The archive path is calculated by providing the optional version
parameter to any of the *_path
methods above.
To list all archived versions for a given basefile, use the
list_versions()
method.
The open_*
methods¶
In many cases, you don’t really need to know the filename that the
*_path
methods return, because you only want to read from or write to
it. For these cases, you can use the open_*
methods instead. These
work as context managers just as the builtin open method do, and can
be used in the same way:
Instead of:
path = self.store.downloaded_path(basefile)
with open(path, mode="wb") as fp:
fp.write(b"...")
use:
with self.store.open_downloaded(path, mode="wb") as fp:
fp.write(b"...")
Attachments¶
In many cases, a single file cannot represent the entirety of a document. For example, a downloaded HTML file may need a series of inline images. These can be handled as attachments by the download method. Just use the optional attachment parameter to the appropriate _path / open_ methods:
from __future__ import unicode_literals
# begin part-1
class TestDocrepo(DocumentRepository):
storage_policy = "dir"
def download_single(self, basefile):
mainurl = self.document_url_template % {'basefile': basefile}
self.download_if_needed(basefile, mainurl)

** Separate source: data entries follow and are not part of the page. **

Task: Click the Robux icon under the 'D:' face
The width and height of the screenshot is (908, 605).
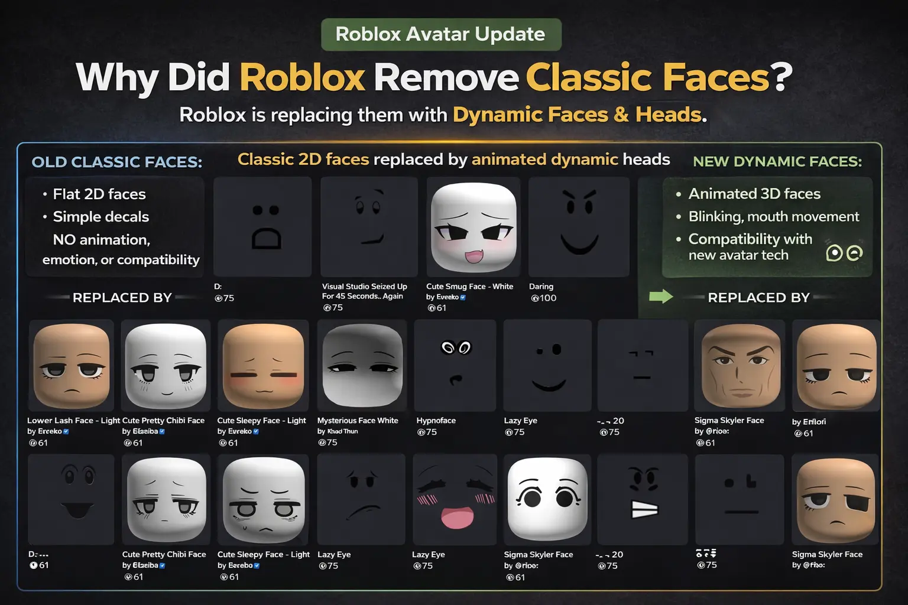Action: pos(218,298)
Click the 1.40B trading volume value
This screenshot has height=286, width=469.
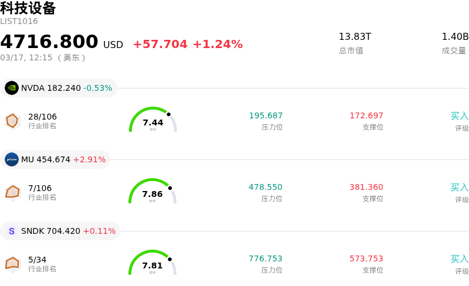[455, 37]
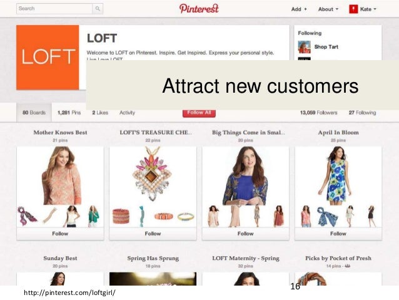Expand the Kate account menu
This screenshot has height=300, width=399.
(368, 9)
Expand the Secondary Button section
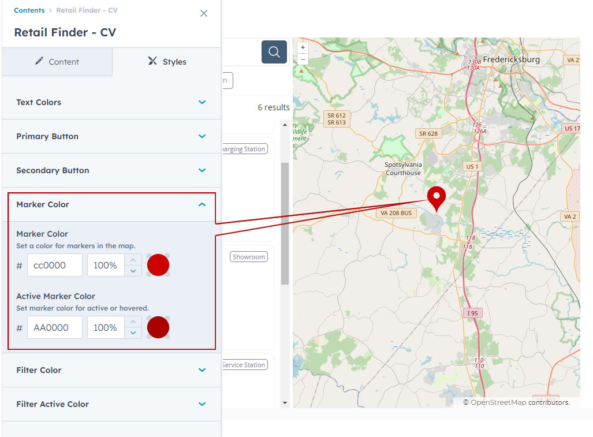Screen dimensions: 593x437 [111, 170]
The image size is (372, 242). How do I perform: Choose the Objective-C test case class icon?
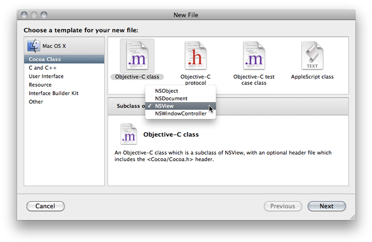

with self.store.open_downloaded(basefile) as fp:
soup = BeautifulSoup(fp.read())
for img in soup.find_all("img"):
imgurl = urljoin(mainurl, img["src"])
# begin part-2
# open eg. data/foo/downloaded/bar/hello.jpg for writing
with self.store.open_downloaded(basefile,
attachment=img["src"],
mode="wb") as fp:
Note
The DocumentStore object must be configured to handle attachments
by setting the storage_policy
property to dir
. This alters
the behaviour of all *_path
methods, so that eg. the main
downloaded path becomes data/foo/downloaded/bar/index.html
instead of data/foo/downloaded/bar.html
To list all attachments for a document, use
list_attachments()
method.
Note that only some of the *_path
/ open_*
methods supports the
attachment
parameter (it doesn’t make sense to have attachments for
DocumentEntry files or distilled RDF/XML files).